▶ _EXERCISE DIRECTIONS_
Reproduce word for word the part of the passage on the Monocacy Trail and early Frederick County from "Protecting the Settlements" up to and including "from the Indians.".

# START OF SOURCE EXTRACT

The old Monocacy and Braddock trails were the two major roadways in the mid 1700's. The Monocacy trail led from Philadelphia and crossed into Maryland near Taneytown. The trail then led to the village of Monocacy that is known today as Creagerstown. Monocacy village is considered the first known settlement in Frederick County, which consisted of a few log cabins, a crossroads with a blacksmith shop. It is believed that the Monocacy path followed parallel to Route 15 and parts of Old Frederick Road. Then, from there it traveled to Frederick and connected with Braddock Road and ran through South Mountain. Immigrants that were traveling from Pennsylvania to Virginia used the Monocacy Trail. Many of these immigrants that traveled the Monocacy Trail settled in the area that is known today as Frederick County.  The northern most settlement was known as the Tom's Creek Hundred.  It encompassed a wide area, stretching from Thurmont to the Pennsylvania border, and from the Monocacy to the Catoctin Mountains.

Prior to European settlement, the area was inhabited by members of the Ottawas and Mohicans, which were part of the Algonquin Family. Other groups of Indians known as the Susquehannocks, Tuscaroras, and the Hurons were mainly from the Carolinas, but as people moved south these tribes moved north toward Pennsylvania. The Tuscaroras settled in the area north of Frederick that is today called Tuscarora. The Monocacy River or "Monnokkesy", as it was pronounced then, was named by the Tuscarora Indians. These were the Indians that roamed the area outside of Emmitsburg.  One reason the Indians settled near the base of the mountain is because they believed the water that flowed through the mountains had magical healing powers. The only traditional appearances that are left by the Indians today are the names of the land, rivers and mountains such as Catoctin, Monocacy, and Tuscarora. 

Protecting the Settlements

The wild frontier of the Colonies of Western Maryland and Pennsylvania could be a dangerous place to live. Between 1754 and 1755, fortifications in Western Frederick County (present day Washington County) Maryland were built in rapid succession by settlers to protect themselves from the Indians. 

  • Thomas Cresap's Fort was built in 1742, located along the Potomac River near Oldtown.  Also known as Fort at Cresap's.  This stockade fort was originally used as a trading post in 1755. It was also used as a supply base for several expeditions, and it was attacked several times.  Fort Cresap in Williamsport, Maryland was built in the 1750’s.  Consisting of a stone house with a spring cellar, it was built by Daniel Cresap, son of Thomas. It was attacked in 1756.

# END OF SOURCE EXTRACT
# START OF DATASET EXCERPTS

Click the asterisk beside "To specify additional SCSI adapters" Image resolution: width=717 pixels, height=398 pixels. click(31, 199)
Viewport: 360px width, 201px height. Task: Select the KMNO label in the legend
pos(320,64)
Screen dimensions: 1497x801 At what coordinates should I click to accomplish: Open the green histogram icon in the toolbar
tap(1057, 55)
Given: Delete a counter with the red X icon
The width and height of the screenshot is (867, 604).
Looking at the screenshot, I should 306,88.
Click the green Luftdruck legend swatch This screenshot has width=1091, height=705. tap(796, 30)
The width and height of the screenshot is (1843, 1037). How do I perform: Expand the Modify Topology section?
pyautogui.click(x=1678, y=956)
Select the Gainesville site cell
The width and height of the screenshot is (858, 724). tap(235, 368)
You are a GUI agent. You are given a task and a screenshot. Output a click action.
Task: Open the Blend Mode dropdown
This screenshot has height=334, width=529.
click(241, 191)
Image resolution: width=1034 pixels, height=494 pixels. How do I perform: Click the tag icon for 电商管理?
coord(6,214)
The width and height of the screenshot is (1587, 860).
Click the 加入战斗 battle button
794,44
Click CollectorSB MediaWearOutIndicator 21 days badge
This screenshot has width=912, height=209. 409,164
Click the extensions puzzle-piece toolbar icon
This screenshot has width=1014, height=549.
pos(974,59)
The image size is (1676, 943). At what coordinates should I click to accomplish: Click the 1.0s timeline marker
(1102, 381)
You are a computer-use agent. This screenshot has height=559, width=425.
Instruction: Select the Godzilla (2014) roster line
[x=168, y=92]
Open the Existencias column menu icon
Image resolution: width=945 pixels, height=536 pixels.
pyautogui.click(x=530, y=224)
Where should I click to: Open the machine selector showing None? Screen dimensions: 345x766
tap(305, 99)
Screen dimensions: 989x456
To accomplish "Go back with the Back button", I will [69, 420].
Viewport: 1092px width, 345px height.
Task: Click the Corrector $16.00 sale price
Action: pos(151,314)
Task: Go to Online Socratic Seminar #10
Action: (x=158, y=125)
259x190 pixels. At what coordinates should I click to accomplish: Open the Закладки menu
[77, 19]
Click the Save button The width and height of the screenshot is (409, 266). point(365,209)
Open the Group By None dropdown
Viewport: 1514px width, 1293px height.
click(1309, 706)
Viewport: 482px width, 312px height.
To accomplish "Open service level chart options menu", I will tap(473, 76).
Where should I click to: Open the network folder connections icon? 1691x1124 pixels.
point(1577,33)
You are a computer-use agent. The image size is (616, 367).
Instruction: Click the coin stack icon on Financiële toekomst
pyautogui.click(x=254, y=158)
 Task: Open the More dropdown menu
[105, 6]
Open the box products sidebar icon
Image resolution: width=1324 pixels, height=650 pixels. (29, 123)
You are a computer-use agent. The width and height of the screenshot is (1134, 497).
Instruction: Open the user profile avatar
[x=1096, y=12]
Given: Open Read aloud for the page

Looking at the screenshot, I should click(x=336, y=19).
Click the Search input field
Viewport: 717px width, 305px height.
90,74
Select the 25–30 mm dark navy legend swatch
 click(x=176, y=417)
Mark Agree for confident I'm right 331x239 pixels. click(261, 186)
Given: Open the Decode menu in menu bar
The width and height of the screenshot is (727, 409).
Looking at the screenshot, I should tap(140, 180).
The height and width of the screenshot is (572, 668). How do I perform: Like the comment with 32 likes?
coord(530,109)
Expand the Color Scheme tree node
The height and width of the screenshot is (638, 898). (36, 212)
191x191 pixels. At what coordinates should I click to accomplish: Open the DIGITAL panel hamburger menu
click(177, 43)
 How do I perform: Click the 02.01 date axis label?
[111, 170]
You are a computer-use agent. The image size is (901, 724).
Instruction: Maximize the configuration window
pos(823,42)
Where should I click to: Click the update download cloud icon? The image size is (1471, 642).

# END OF DATASET EXCERPTS

▶ _RESULT_
Protecting the Settlements

The wild frontier of the Colonies of Western Maryland and Pennsylvania could be a dangerous place to live. Between 1754 and 1755, fortifications in Western Frederick County (present day Washington County) Maryland were built in rapid succession by settlers to protect themselves from the Indians.